If you haven’t realized it from the other blogs my family likes tomatoes. Balls of pure joy and deliciousness, except for cherry tomatoes. Those things are gross; gross to eat and gross to pick, only because the plants are so prolific. It seems like every time I look at cherry tomato plants there are hundreds of them on there ready to be picked, no matter if I harvested them that morning. Back to the matter at hand though. We plant a lot of tomato plants, one year we planted over 300 in the garden. After the tomato season was over we swore never again, that was too many to weed and keep straight. But when the nursery has 10-cent plant sales you kinda have to go crazy, it’s pretty much expected.
So that year we kept buying and planting tomato plants. Each new flat we purchased came with the little plastic marker stating what type of tomato plant you have, how to care for it, and how long until you will have yummy red goodness. When we got the plants, we would go to the flat and into the ground with that little plastic marker planted with the first plant, and when you got done with that flat and went to the next there was a new little plastic marker, and so on. After we got them all in the ground we looked over the garden and saw that it was good. Then commenced the caring; watering, weeding, staking, etc. Until at long last, the heavenly fruits were ready to harvest.

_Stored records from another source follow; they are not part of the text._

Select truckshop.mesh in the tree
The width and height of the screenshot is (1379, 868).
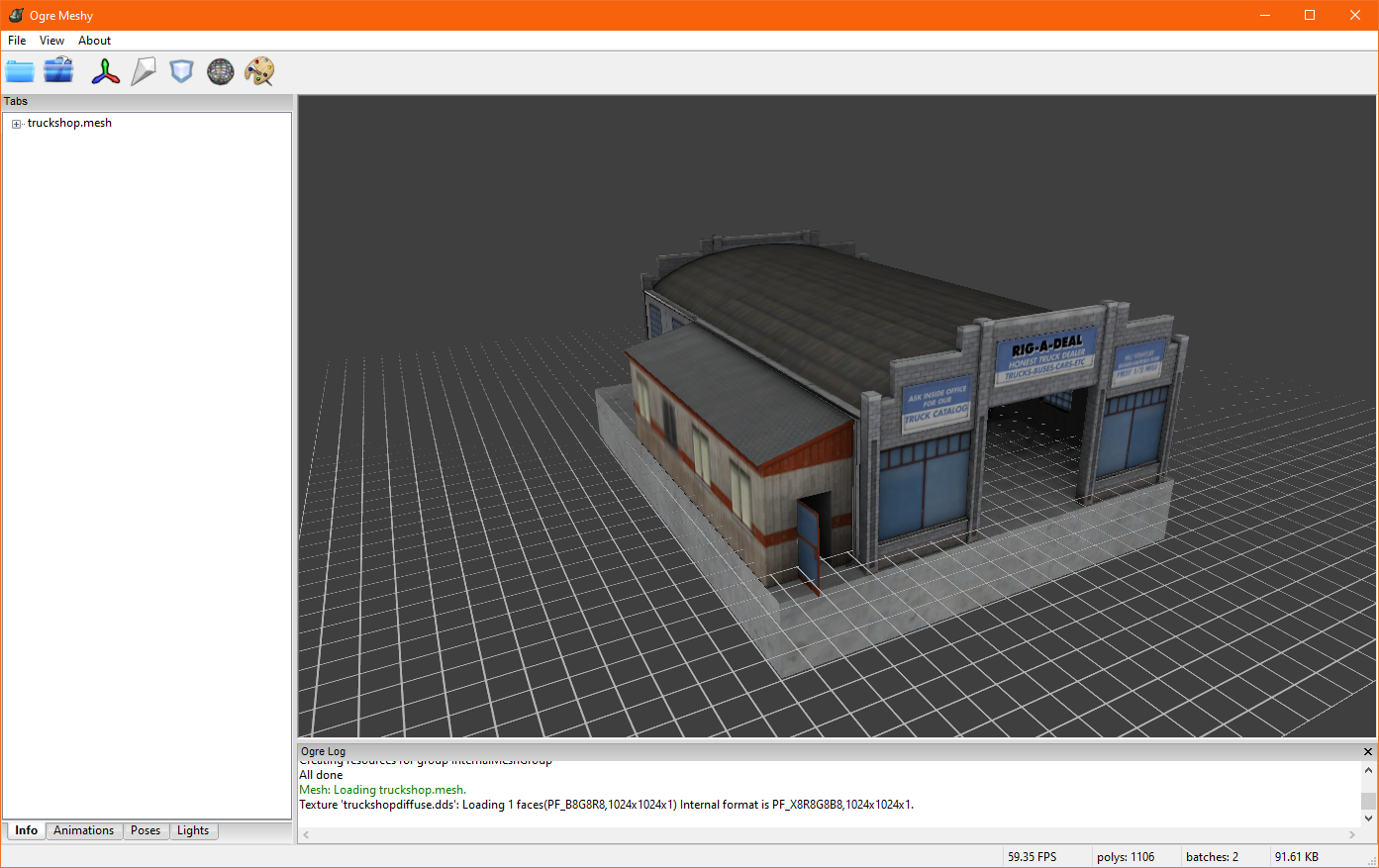pyautogui.click(x=69, y=123)
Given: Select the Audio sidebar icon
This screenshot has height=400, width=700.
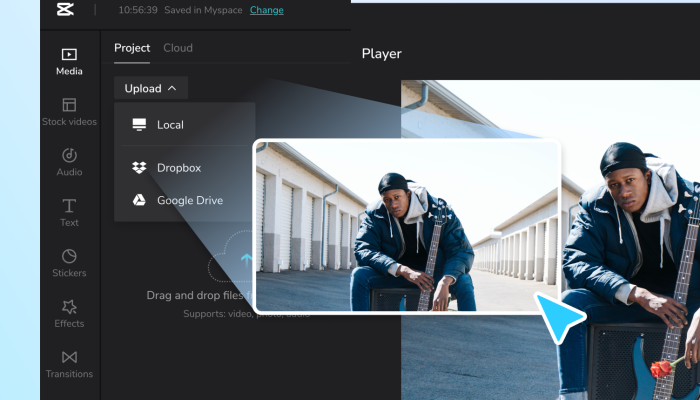Looking at the screenshot, I should (69, 162).
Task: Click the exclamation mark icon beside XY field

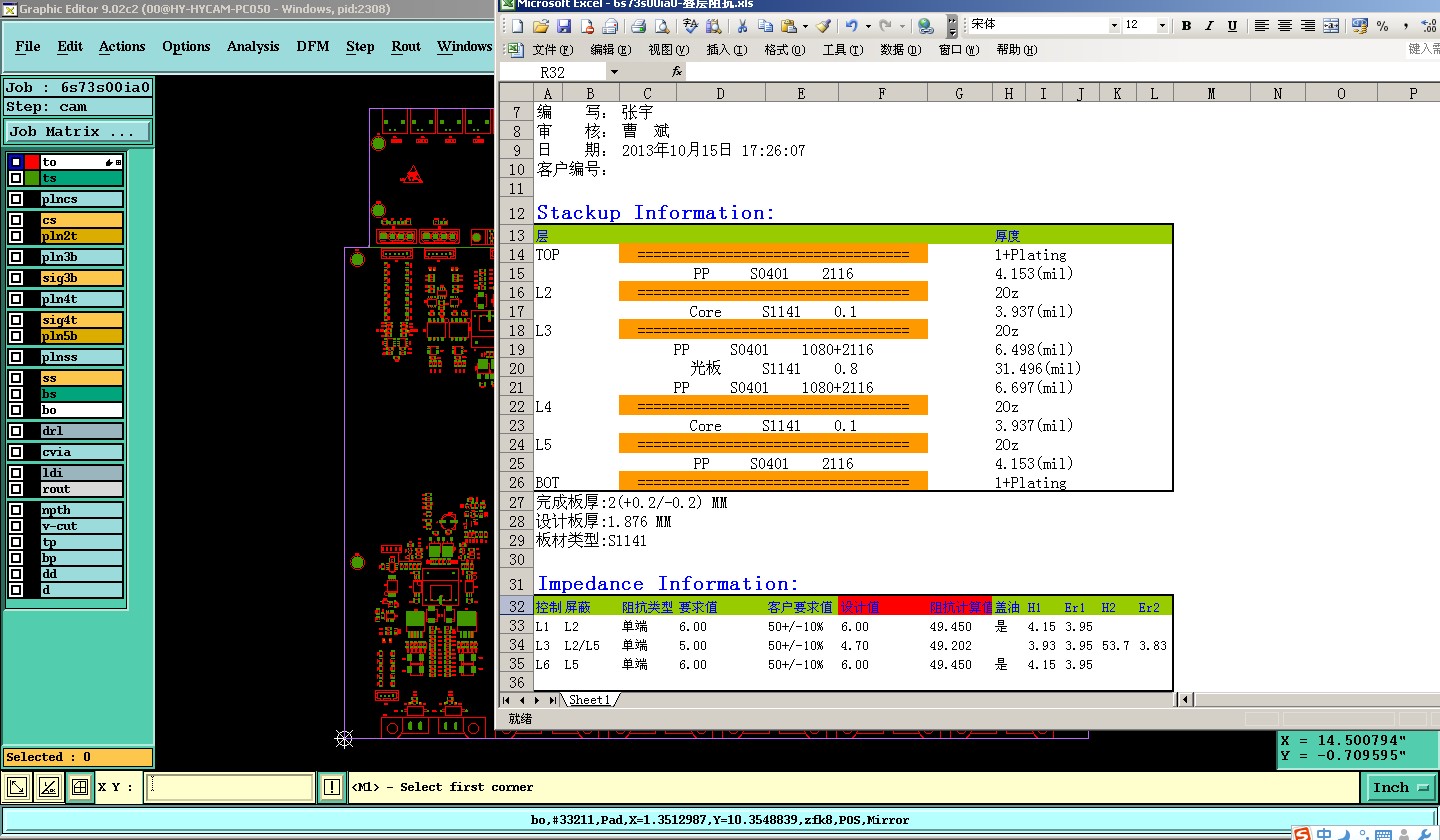Action: coord(332,788)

That year we thought we had planted all the tomatoes in the same garden space. Colloquially known as the ‘north of barn’ garden. As opposed to the South of Barn garden, or the shed garden, but when walking around and checking on the gardens and plants we noticed something strange. In the compost pile from the previous year, we saw baby tomato plants, volunteers springing up on their own. We decided to leave them there and allow them to flourish (or perish) on their own. Since they were in the compost pile they actually did really well, the best growing and tasting of the year. And while tasty they were not accounted for in the original plans for the garden.
But then trouble, we go to the first plant and looked for the little plastic marker and at some point during the year it was trampled underfoot, or dug out by an overzealous weeder and hoe, or it wasn’t planted deep enough. So invariably someone would call out, what was this tomato? Is it good for eating or for juicing? Well, we think it is an Early Girl, but maybe it is a jet star, or I guess it could be a beef steak, nah, can’t be a beef steak… In the long run it really doesn’t matter, when it was ripe we were going to pick and eat it. When enough were ripe at once we would set up the juicing station and canner and just can it. The cherry tomatoes were easy to identify at least (about the only good thing they have going for them).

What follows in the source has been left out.